The judge who gave this judgement as far as I see has not done her job well. 92 wraps of cocaine is big, heavy stuff. Of course the courier is a determined veteran. I’ll find it very hard to believe the a first timer ‘innocenti’ will have the liver or even be entrusted by her loaders (barons) to ingest such a hefty luggage – 92 wraps of cocaine.
Then what’s the market value of 92 wraps of Grade A narcotics like cocaine? Certainly not a trashy million naira or put it in international scope, just about nine thousand dollars! Thus in the first instance, there ought not to be an alternative to a term of imprisonment that ought to be stiff, and where such an avenue opens, a reasonable tribunal cannot order less than fifteen million naira to be paid in fines by the convict.

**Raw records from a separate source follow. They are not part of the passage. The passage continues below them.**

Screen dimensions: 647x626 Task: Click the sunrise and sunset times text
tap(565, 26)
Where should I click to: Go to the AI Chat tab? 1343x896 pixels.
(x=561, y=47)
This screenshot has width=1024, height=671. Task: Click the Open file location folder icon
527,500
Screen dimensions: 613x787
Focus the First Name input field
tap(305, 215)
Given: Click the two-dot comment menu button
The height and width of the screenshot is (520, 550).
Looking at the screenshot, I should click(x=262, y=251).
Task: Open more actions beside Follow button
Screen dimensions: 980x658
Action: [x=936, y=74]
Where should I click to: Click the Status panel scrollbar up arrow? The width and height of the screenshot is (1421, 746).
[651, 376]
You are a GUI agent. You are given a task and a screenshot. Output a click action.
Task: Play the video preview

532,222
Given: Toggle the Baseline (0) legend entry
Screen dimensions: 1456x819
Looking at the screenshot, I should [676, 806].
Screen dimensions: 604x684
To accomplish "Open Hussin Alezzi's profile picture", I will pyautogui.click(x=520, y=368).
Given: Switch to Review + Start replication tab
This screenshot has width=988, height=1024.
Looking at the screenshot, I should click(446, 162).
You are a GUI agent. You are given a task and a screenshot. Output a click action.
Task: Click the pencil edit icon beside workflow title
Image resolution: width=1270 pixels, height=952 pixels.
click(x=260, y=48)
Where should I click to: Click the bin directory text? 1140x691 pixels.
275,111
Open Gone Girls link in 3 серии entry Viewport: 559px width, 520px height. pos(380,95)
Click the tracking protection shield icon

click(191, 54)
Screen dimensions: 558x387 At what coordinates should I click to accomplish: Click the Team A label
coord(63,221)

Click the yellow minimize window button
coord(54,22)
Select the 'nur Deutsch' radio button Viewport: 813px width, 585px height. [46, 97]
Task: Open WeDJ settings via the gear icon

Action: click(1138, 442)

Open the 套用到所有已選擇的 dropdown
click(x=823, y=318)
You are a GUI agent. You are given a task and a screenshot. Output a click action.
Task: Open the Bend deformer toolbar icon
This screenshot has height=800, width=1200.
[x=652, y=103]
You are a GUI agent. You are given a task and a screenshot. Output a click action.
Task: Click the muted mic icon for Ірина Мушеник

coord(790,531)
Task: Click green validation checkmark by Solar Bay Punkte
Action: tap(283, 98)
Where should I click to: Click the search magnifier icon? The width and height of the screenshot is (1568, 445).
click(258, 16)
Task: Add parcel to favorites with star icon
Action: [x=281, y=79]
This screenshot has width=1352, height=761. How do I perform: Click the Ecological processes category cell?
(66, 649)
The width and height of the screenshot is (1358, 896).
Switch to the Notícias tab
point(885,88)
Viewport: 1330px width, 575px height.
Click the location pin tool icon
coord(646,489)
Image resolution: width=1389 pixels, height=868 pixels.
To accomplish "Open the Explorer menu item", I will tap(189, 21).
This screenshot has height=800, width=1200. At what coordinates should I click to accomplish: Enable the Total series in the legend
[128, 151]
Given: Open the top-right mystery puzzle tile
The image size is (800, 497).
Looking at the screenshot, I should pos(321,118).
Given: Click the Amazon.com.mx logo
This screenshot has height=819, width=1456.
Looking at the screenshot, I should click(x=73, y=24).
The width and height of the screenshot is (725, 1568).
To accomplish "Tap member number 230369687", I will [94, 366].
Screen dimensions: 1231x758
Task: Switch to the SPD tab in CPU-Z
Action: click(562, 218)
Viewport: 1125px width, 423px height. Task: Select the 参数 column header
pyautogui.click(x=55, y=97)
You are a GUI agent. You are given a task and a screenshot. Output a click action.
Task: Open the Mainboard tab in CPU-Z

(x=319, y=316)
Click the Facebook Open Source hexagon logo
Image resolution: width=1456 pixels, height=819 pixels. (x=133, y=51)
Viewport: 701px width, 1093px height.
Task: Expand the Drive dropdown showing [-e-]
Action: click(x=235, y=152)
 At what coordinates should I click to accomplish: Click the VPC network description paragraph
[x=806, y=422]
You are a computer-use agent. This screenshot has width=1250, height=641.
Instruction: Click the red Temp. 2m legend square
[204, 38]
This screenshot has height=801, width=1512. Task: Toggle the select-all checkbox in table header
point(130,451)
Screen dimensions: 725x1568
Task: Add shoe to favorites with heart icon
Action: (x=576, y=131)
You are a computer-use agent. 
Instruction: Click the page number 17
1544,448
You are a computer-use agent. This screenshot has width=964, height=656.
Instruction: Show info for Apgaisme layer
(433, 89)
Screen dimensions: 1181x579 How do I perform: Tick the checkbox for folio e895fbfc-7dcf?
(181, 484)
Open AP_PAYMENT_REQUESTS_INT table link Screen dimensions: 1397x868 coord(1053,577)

This judge who succumbed to Wunmi’s acted up court room humility and despair which I now dub and donate to the English Language, at the Nigerian tribe of it as WUNMILITY (feigned acute distress accompanied by extensive lachrymal performance and display by a caught-by-the-wrist criminal in a court of law in order to gain a lenient sentence) should have realized that the mule before her in the dock was a professional thespian and should not have been moved by those “Oh-I-am-done-for” tears and ululations of Wunmi.
The judge should also have realized that Wunmi went on the voyage deliberately and with only one purpose in mind – to get rich, very rich, quick. Wunmi certainly knew she was carrying hard drugs and she did not establish any compelling reason for her dastard action than “The devil misled me.”
This curiously lenient sentence has not done the image of the judiciary and the country at large any good. As far as many people are concerned, the trial judge has been ‘settled’ or ‘approached’ to ‘deal gently’ with some people’s ‘beloved daughter.’ What a shame. How do you take a country like Nigeria serious when enforcers of the law such as judges treat big-time criminals with kid-gloves, even when the applicable laws dictate otherwise.
If another drug carrier appears before the judge who succumbed to Wunmility, would this judge have any moral right to refrain from following the shocking precedent in Wunmi’s case?